#### Exercise
Return all of the items below word for word, keeping every line unchanged.

#### Records shown
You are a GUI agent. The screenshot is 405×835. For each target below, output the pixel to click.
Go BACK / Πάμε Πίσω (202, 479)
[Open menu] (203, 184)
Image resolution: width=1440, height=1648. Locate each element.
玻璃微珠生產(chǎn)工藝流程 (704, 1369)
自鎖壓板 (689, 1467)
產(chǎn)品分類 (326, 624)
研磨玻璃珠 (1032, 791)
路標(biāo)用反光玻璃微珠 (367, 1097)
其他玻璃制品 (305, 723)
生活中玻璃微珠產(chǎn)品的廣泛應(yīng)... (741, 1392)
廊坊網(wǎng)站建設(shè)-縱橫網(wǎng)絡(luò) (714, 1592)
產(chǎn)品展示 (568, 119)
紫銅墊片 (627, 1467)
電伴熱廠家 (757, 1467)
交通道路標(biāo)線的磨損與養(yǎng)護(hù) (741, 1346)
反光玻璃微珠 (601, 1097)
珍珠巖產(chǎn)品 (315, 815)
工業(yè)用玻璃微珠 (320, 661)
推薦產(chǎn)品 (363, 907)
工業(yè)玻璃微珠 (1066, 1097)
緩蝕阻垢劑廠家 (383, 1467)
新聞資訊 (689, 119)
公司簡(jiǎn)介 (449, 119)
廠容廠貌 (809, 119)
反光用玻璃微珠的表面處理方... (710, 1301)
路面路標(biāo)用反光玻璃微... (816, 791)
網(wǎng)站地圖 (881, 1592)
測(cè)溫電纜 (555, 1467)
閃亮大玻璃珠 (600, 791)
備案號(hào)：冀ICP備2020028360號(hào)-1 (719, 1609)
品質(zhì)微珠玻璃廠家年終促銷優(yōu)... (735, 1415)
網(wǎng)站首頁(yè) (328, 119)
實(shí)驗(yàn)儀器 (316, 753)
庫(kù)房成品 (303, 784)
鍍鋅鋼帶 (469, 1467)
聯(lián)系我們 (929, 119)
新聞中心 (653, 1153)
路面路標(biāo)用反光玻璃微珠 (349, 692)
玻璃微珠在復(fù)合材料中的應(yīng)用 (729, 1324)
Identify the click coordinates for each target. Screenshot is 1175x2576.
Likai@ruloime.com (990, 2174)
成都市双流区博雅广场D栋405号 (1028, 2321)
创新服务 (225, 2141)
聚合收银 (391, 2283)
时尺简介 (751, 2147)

#### Result
You are a GUI agent. The screenshot is 405×835. For each target below, output the pixel to click.
Go BACK / Πάμε Πίσω (202, 479)
[Open menu] (203, 184)
Image resolution: width=1440, height=1648. Locate each element.
玻璃微珠生產(chǎn)工藝流程 (704, 1369)
自鎖壓板 (689, 1467)
產(chǎn)品分類 (326, 624)
研磨玻璃珠 (1032, 791)
路標(biāo)用反光玻璃微珠 (367, 1097)
其他玻璃制品 (305, 723)
生活中玻璃微珠產(chǎn)品的廣泛應(yīng)... (741, 1392)
廊坊網(wǎng)站建設(shè)-縱橫網(wǎng)絡(luò) (714, 1592)
產(chǎn)品展示 (568, 119)
紫銅墊片 (627, 1467)
電伴熱廠家 (757, 1467)
交通道路標(biāo)線的磨損與養(yǎng)護(hù) (741, 1346)
反光玻璃微珠 (601, 1097)
珍珠巖產(chǎn)品 (315, 815)
工業(yè)用玻璃微珠 (320, 661)
推薦產(chǎn)品 (363, 907)
工業(yè)玻璃微珠 (1066, 1097)
緩蝕阻垢劑廠家 (383, 1467)
新聞資訊 (689, 119)
公司簡(jiǎn)介 (449, 119)
廠容廠貌 (809, 119)
反光用玻璃微珠的表面處理方... (710, 1301)
路面路標(biāo)用反光玻璃微... (816, 791)
網(wǎng)站地圖 (881, 1592)
測(cè)溫電纜 (555, 1467)
閃亮大玻璃珠 (600, 791)
備案號(hào)：冀ICP備2020028360號(hào)-1 (719, 1609)
品質(zhì)微珠玻璃廠家年終促銷優(yōu)... (735, 1415)
網(wǎng)站首頁(yè) (328, 119)
實(shí)驗(yàn)儀器 (316, 753)
庫(kù)房成品 (303, 784)
鍍鋅鋼帶 (469, 1467)
聯(lián)系我們 (929, 119)
新聞中心 (653, 1153)
路面路標(biāo)用反光玻璃微珠 (349, 692)
玻璃微珠在復(fù)合材料中的應(yīng)用 (729, 1324)
Identify the click coordinates for each target. Screenshot is 1175x2576.
Likai@ruloime.com (990, 2174)
成都市双流区博雅广场D栋405号 (1028, 2321)
创新服务 (225, 2141)
聚合收银 (391, 2283)
时尺简介 (751, 2147)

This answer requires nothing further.